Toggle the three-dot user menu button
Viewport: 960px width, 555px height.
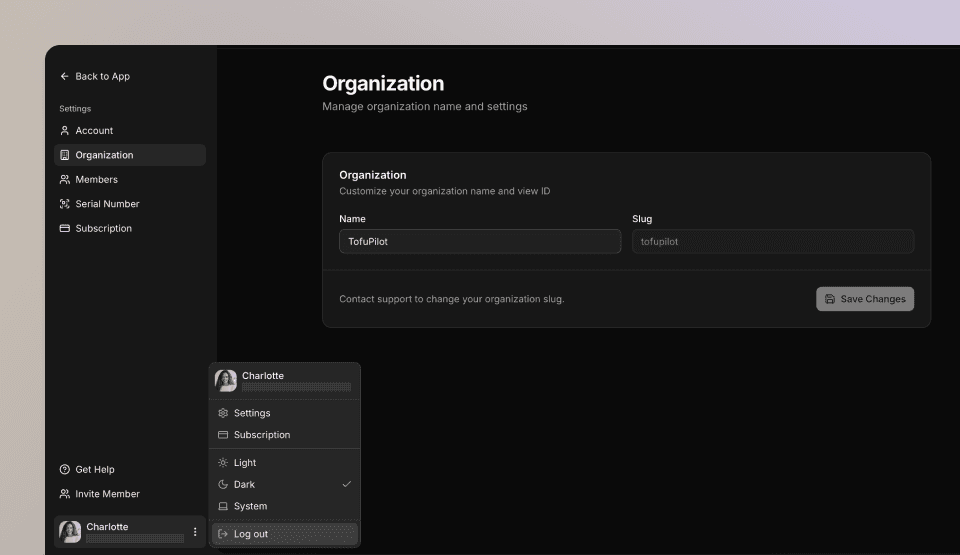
...
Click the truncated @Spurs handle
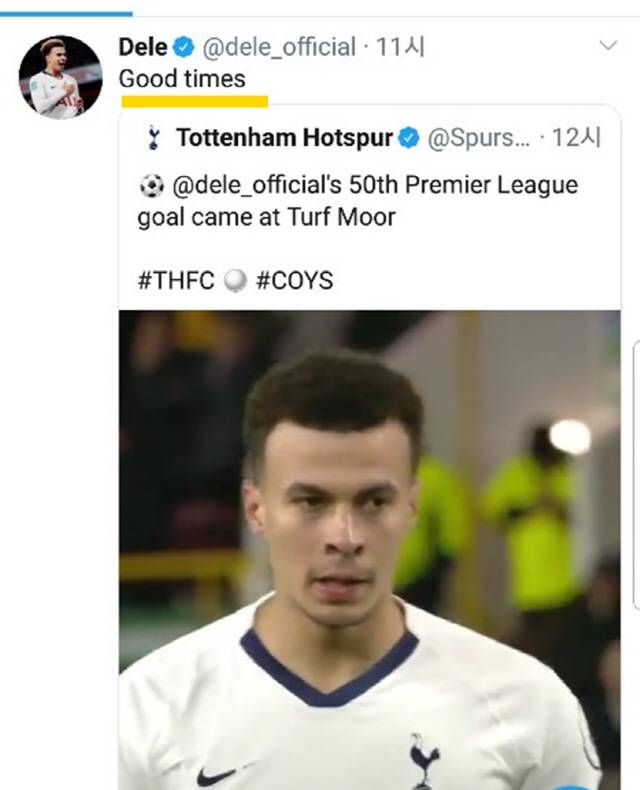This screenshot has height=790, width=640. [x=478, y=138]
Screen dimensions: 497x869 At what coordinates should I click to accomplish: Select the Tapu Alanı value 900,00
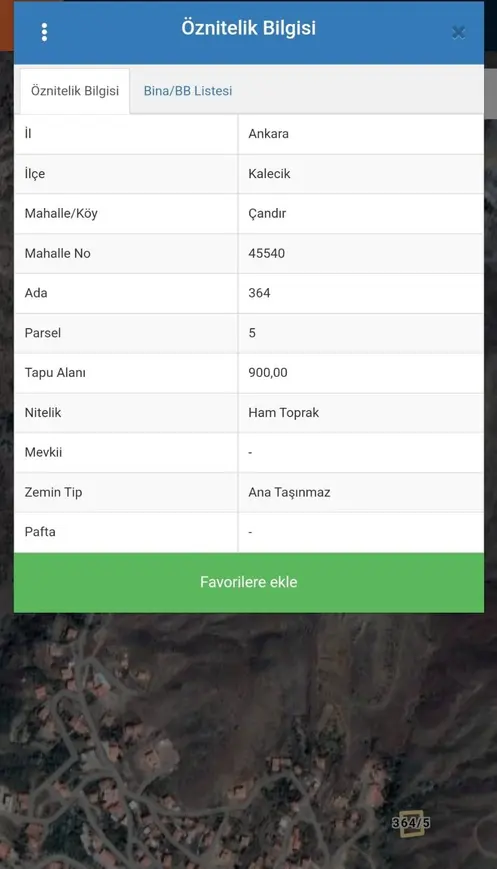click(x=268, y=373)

■ **Exercise**
Reproduce verbatim only the segment of the listing bounded by the line containing "Toggle the three-dot user menu button" and the line containing "Viewport: 960px width, 555px height.", with both boundary lines included.

■ **Solution for this exercise**
Toggle the three-dot user menu button
Viewport: 960px width, 555px height.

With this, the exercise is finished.